In Kajiado County, Governor Joseph ole Lenku said last month that his government is targeting to raise Sh1.5 billion mainly from land rates on freehold titles.

He said most plot owners in key urban centres would be slapped with arrears for the last eight years.

The business community has already ready petitioned the area assembly over the move targetting freehold titles.

Transparency on collection and expenditure of the revenue collected, he said is also important and will make people comply with payment, adding that counties should digitize revenue collection.

He said counties with a big urban presence ought to have been independent by funding their operations.

“Counties with a big urban presence should have graduated by now and running their own healthcare, education among others because they have a big surplus in terms of what they can collect,” he said.

He added: “The devolution conference should be a wakeup call to the counties of Nairobi, Mombasa, Kisumu, Nakuru and Eldoret.
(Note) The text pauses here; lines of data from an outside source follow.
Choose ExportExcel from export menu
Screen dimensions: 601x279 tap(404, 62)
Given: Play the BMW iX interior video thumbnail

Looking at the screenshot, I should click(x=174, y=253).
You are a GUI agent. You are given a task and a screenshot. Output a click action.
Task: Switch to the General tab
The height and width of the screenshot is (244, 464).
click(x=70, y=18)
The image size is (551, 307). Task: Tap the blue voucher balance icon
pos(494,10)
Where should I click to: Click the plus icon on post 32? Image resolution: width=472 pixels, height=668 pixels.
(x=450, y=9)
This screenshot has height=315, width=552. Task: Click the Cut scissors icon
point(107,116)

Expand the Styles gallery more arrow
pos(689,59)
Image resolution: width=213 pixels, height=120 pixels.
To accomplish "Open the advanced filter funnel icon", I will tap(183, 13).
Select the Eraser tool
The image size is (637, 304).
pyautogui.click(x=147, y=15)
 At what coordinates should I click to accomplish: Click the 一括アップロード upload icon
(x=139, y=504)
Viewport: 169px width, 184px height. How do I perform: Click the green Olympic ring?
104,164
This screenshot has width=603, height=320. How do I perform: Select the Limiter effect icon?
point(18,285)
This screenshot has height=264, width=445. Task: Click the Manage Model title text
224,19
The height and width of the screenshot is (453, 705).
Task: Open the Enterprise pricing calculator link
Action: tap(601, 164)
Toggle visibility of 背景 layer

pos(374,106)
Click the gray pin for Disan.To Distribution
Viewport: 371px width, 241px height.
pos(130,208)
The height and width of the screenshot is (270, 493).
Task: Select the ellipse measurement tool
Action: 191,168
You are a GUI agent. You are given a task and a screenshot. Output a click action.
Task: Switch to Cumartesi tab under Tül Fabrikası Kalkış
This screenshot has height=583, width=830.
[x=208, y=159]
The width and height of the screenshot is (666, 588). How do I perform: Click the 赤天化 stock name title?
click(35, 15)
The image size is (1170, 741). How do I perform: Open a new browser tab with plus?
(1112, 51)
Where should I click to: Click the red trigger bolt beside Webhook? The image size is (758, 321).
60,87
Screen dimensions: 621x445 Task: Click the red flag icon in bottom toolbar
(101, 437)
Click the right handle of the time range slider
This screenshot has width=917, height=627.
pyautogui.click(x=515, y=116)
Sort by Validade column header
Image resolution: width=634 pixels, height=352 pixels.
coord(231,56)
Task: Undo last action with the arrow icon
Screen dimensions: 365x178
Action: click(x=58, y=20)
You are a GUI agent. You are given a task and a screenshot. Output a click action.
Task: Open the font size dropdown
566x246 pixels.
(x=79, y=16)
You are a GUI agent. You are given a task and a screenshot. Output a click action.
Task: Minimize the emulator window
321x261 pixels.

They should have graduated, and be independent to allow the national government to focus on the marginalised counties,” he said.

The County Government Budget Implementation Review report for the financial year 2015/2016 by the Controller of Budget revealed of the targeted Sh50.5 billion, counties managed to raise Sh35.02 billion.

The collection was, however, an increase of 3.5 per cent from the Sh33.85 billion generated in 2014-15.

In the 2019/2020 Financial year, county governments generated Sh35.7 billion, which represents 65.2 per cent of their set annual target of Sh54.9 billion. A big decrease compared to the Sh40.30 billion the devolved units generated in 2018-19.

Most counties attributed the sharp decline in revenue collection to the Covid-19 pandemic, which they claimed messed up their key revenue sources like trade licensing and parking fees.

Highest performance

In the Financial Year 2021/2022, county governments generated a total of Sh34.44 billion, which was 64.2 per cent of the annual target of Sh53.66 billion. This was a decrease compared to Kshs.35.77 billion generated in FY 2019-20.

An audit by the Controller of Budget for the first nine months of the Financial Year 2022-2023 revealed that county governments generated a total of Sh28.77 billion from their own source revenue, which was 46.4 per cent of the annual target of Sh62.10 billion.

This was a decline compared to Sh27.09 billion generated in a similar in the previous financial year.

Analysis of own source revenue as a proportion of the annual revenue target indicates that Kitui, Kirinyaga and Vihiga counties achieved the highest performance of 84.6 per cent, 80 per cent and 77.2 per cent, respectively.

Conversely, 22 counties recorded below 50 per cent performance, namely Kwale, Embu, Kisumu, Kakamega, Taita-Taveta, Tharaka-Nithi, Busia, Nairobi City, Garissa, Tana River, Nandi, Mandera, Wajir, Makueni, Homa Bay, Kisii, Kajiado, Nakuru, Murang’a, Kericho, Vihiga, and Nyamira.